News from Addis-Ababa, the headquarters of African Union has now come with finality — South African Nkosazana Dlamini-Zuma has been elected the leader of AU Commission, Africa’s 54-member bloc.

Ms. Dlamini-Zuma becomes the first woman to hold the post after a hotly contested election in which as pundits pointed out, had begun exhibiting rivalry between Francophone and Anglophone Africa. The incumbent Jean Ping, an African-Chinese, hails from Gabon which is a French peaking nation.

The election outcome in favor of Nkosazana Dlamini-Zuma, a former Anti-Apartheid activist now puts to rest the fear that of leadership uncertainty threatened to overshadow continent’s important issues including security, famine and trade. In January the two contenders failed garner the required minimum votes of 60 percent to clinch victory.

While many African nations welcome the changes at the helm of AU commission, the decision to pass the mantle to one of Africa’s powerful nations, against the tradition, may linger for a while. Perhaps Ms. Dlamini-Zuma’s homework includes developing genuine trust in dealing with smaller nations. South Africa is the only nation from Africa in the G-20.

Optimistically with her extensive experience as longest-serving ministers, the new leader is expected to bring fresh tact to change how Africa deals with her challenges (including friends and foes) and forge toward the much expected “rise of Africa”.

On security challenges, mounting violence in the eastern Democratic Republic of Congo, the quest for lasting peace in Somalia and a delicate peace between the Sudans remains obviously urgent. Others are violence in Nigeria and the ongoing instability in Mali. Similarly lack human rights and justice and impunity still entangles some member countries.

There is more. The continuous allegation of “external powers” trying to “perpetuate their influence” in Africa requires some attention. Interestingly, the rise of China and its increased presence in Africa has seemingly caused uneasiness within some Western powers which have had lengthy influence since colonization.

Several African countries have sought Asian economic partners. Just last month Korean Air launched the first direct flight from Seoul to Nairobi opening up East and Central Africa region to East Asia.

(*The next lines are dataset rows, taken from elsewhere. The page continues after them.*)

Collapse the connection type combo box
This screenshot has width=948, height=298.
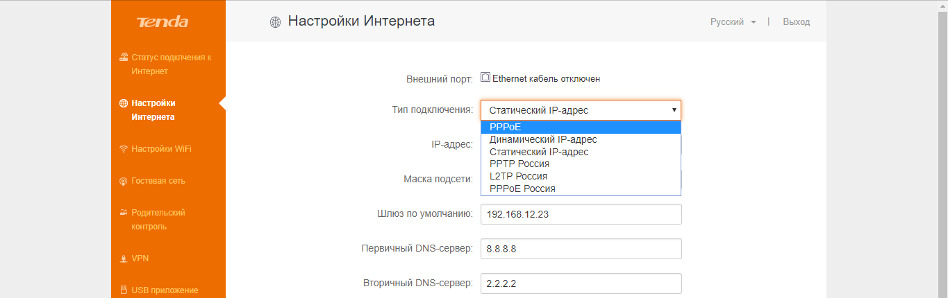tap(581, 110)
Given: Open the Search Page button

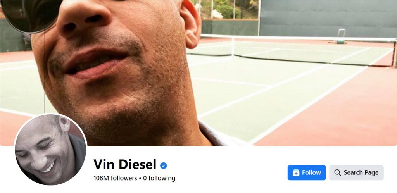Looking at the screenshot, I should 356,173.
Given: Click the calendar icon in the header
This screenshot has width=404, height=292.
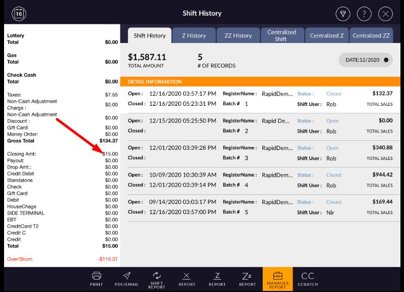Looking at the screenshot, I should pyautogui.click(x=19, y=14).
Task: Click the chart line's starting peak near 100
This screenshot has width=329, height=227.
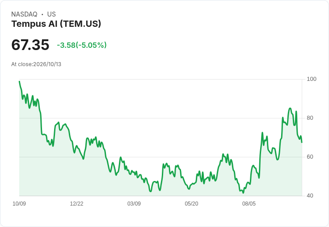Action: (x=19, y=81)
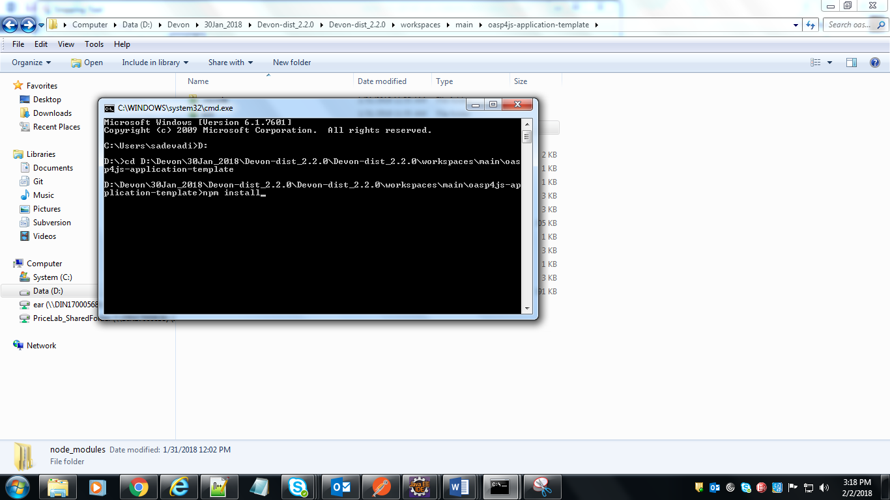Click the volume speaker tray icon
This screenshot has width=890, height=500.
tap(824, 487)
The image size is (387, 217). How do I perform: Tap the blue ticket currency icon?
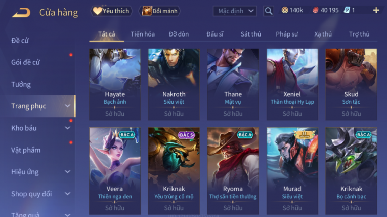(347, 10)
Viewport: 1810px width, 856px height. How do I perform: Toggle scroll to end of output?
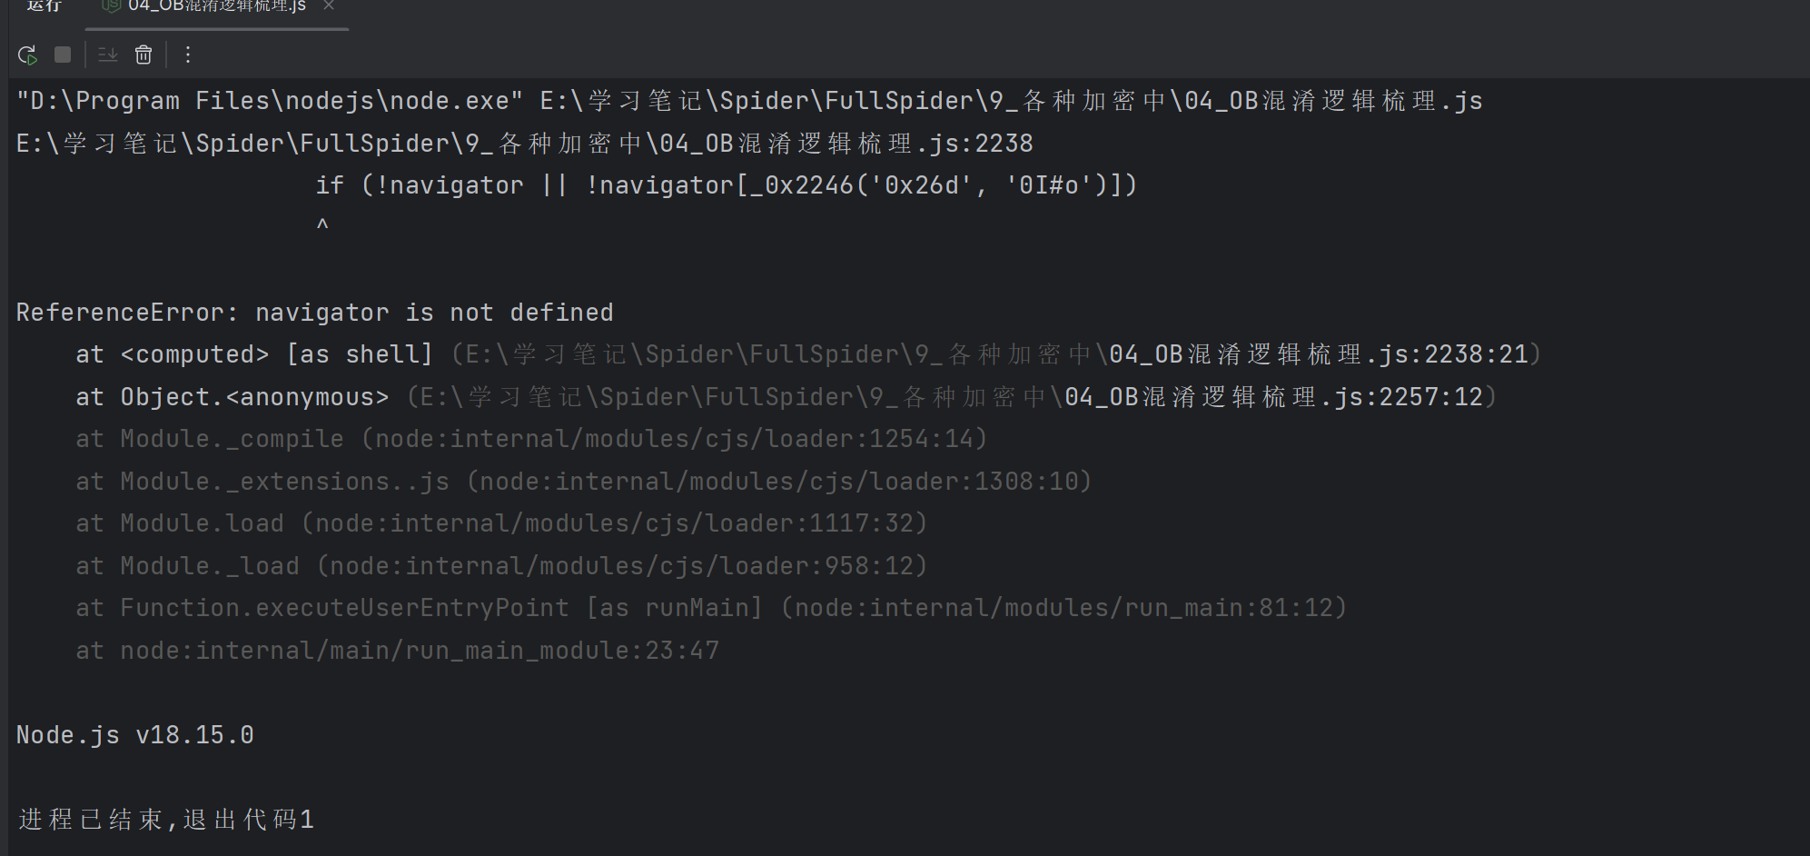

Other items on AU’s agenda include trade at a time when the continent focuses on boosting intra African trade. In the recent days more oil has been discovered in the East African countries of Kenya, Tanzania and Uganda opening up investment opportunities.

So, as Ms. Dlamini-Zuma relocates to Commissions headquarters, a $200m high-rise centre built and donated by the Chinese government, it is the aspiration of Africans that a new dawn will emerge.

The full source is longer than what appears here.